Extended Data Fig. 1. Distribution of stabilizing CNDD calculated over species-site-specific interquantile ranges in conspecific density.

Besides the frequency distribution of species-site-specific estimates, the figure indicates the global average assessed through meta-regression with random intercepts for sites and species in sites (red diamond with 95% CI) and the interquantile range of the estimates. Note that 1% of the CNDD estimates are outside the limits of the x axis. Stabilizing CNDD is defined as the relative change (in %) in annual mortality probability (relative average marginal effect; rAME) induced by changing conspecific density from the first to the third quantile of observed conspecific densities per species while keeping total densities constant.

Table 1.

Estimates from the meta-regressions testing the first and second hypothesized latitudinal patterns in stabilizing CNDD in tree mortality

Model	Characteristic	Beta	95% CI	P value
(a) Average species CNDD σr = 0.0018 σs = 0.0054	Intercept	0.004087	0.003072, 0.005102	2.9 × 10−15
	tLatitude	−0.000044	−0.000107, 0.000019	0.17
(b) Abundance-mediated CNDD σr = 0.0018 σs = 0.0053	Intercept	0.007527	0.005870, 0.009183	5.3 × 10−19
	tLatitude	−0.000172	−0.000315, −0.000030	0.018
	tAbundance	−0.000990	−0.001353, −0.000626	9.5 × 10−8
	tLatitude:tAbundance	0.000035	0.000006, 0.000064	0.017

We fitted two models for the species-site-specific CNDD estimates (n = 2,534 species or species groups from 23 forest sites): (a) absolute latitude as a predictor (‘average species CNDD’ model); and (b) absolute latitude, species abundance and their interaction as predictors (‘abundance-mediated CNDD’ model). Species abundance was measured by log-transformed number of trees with DBH ≥1 cm per hectare. Predictors were transformed (t), that is, centred at abundance = 1 tree per hectare and absolute latitude = 11.75°, so that main effects for abundance and latitude assess slopes and respective significance tests for rare, tropical species. Stabilizing CNDD is defined as in Fig. 1. For the models, CNDD estimates (rAMEs) were log-transformed after adding 1 to improve normality assumptions, so that CNDD as the relative change in annual mortality probability in per cent induced by one additional conspecific neighbour can be calculated from the model coefficients as $100\times \left(e^{{\beta }_0+{\beta }_{1}x\dots }-1\right)$. Predictions of the models are shown in Figs. 2 and 3. σ_r and σ_s are the estimated standard deviations of random intercepts for CNDD among sites and species in sites, respectively. Bold P values are statistically significant at a significance level of 0.05.

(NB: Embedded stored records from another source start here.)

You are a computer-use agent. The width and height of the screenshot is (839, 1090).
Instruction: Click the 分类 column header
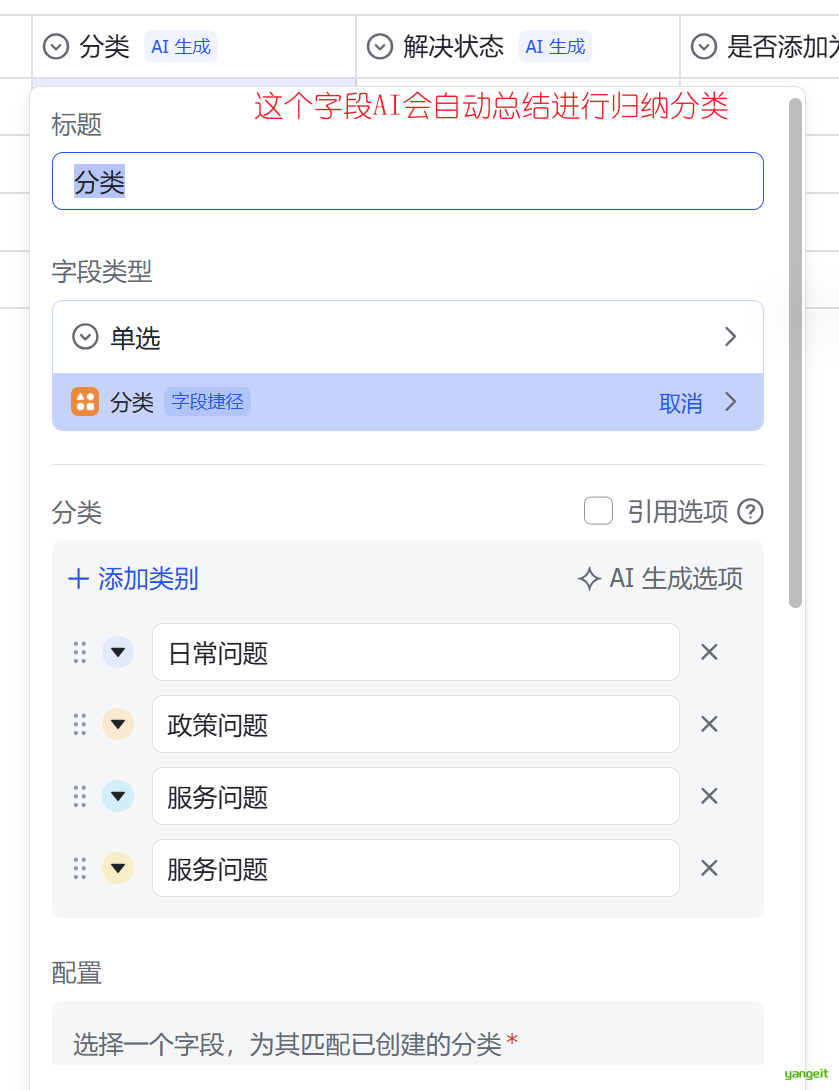coord(104,46)
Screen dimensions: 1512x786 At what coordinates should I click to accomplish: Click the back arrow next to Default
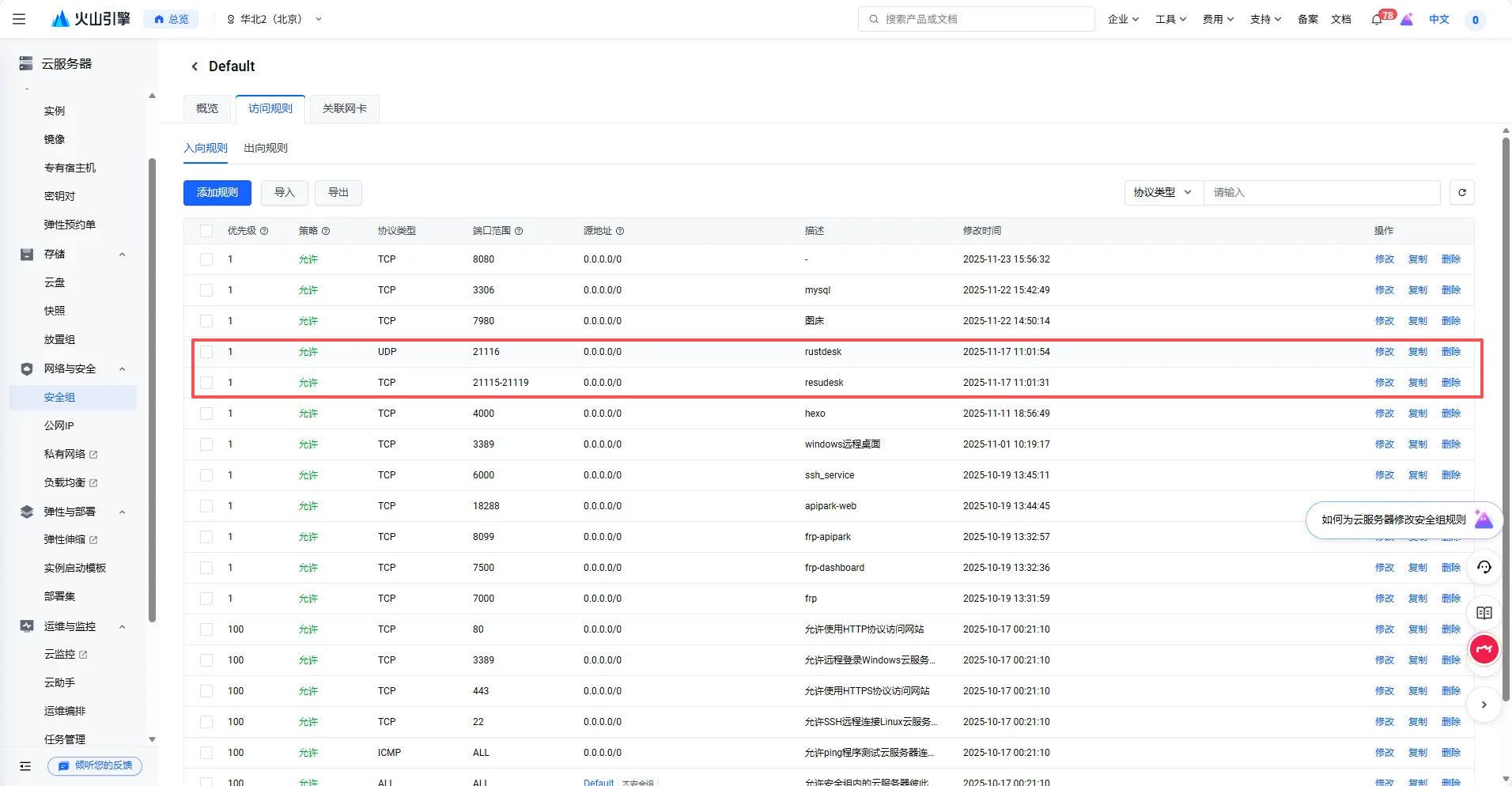pyautogui.click(x=195, y=66)
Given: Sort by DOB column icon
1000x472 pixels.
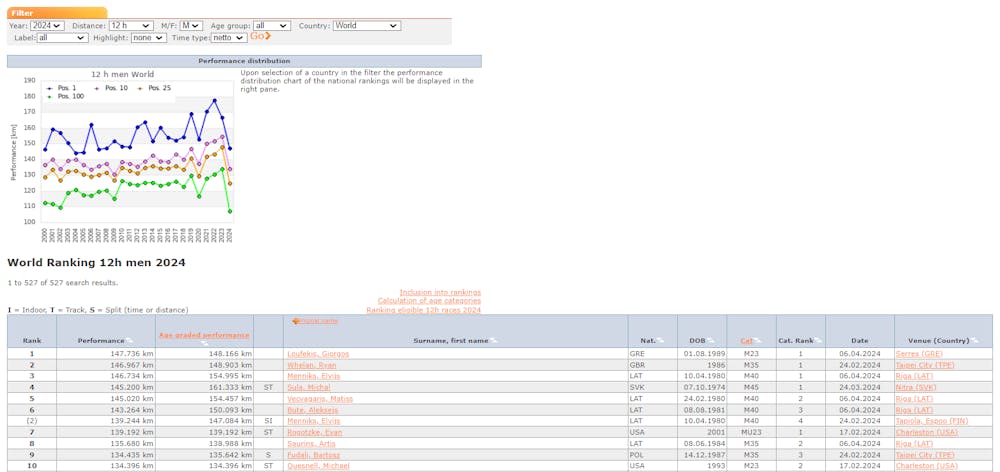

The lack of a latitudinal gradient in average CNDD was statistically robust (see ‘Robustness tests’ in Methods). When tree status (alive or dead) or conspecific densities were randomized, our analysis pipeline of mortality models and meta-regression revealed neither spurious CNDD nor noteworthy patterns of CNDD across latitudes (Extended Data Fig. 2a and Extended Data Table 2). Moreover, we obtained qualitatively the same result—that is, no latitudinal trend in average species CNDD—when statistically influential species were removed from the meta-regression (Extended Data Fig. 3a and Extended Data Table 2) and when two alternative definitions of CNDD were analysed (Extended Data Figs. 4a and 5a and Extended Data Table 3). These alternative definitions were calculated as (1) the absolute change in mortality, which we consider less relevant for fitness, but which may nevertheless be instructive if base mortality rates are independent of latitude; and (2) the (relative) change in mortality at low conspecific densities, following the invasion criterion for coexistence, which refers to the ability of a species to increase in abundance when rare³⁵.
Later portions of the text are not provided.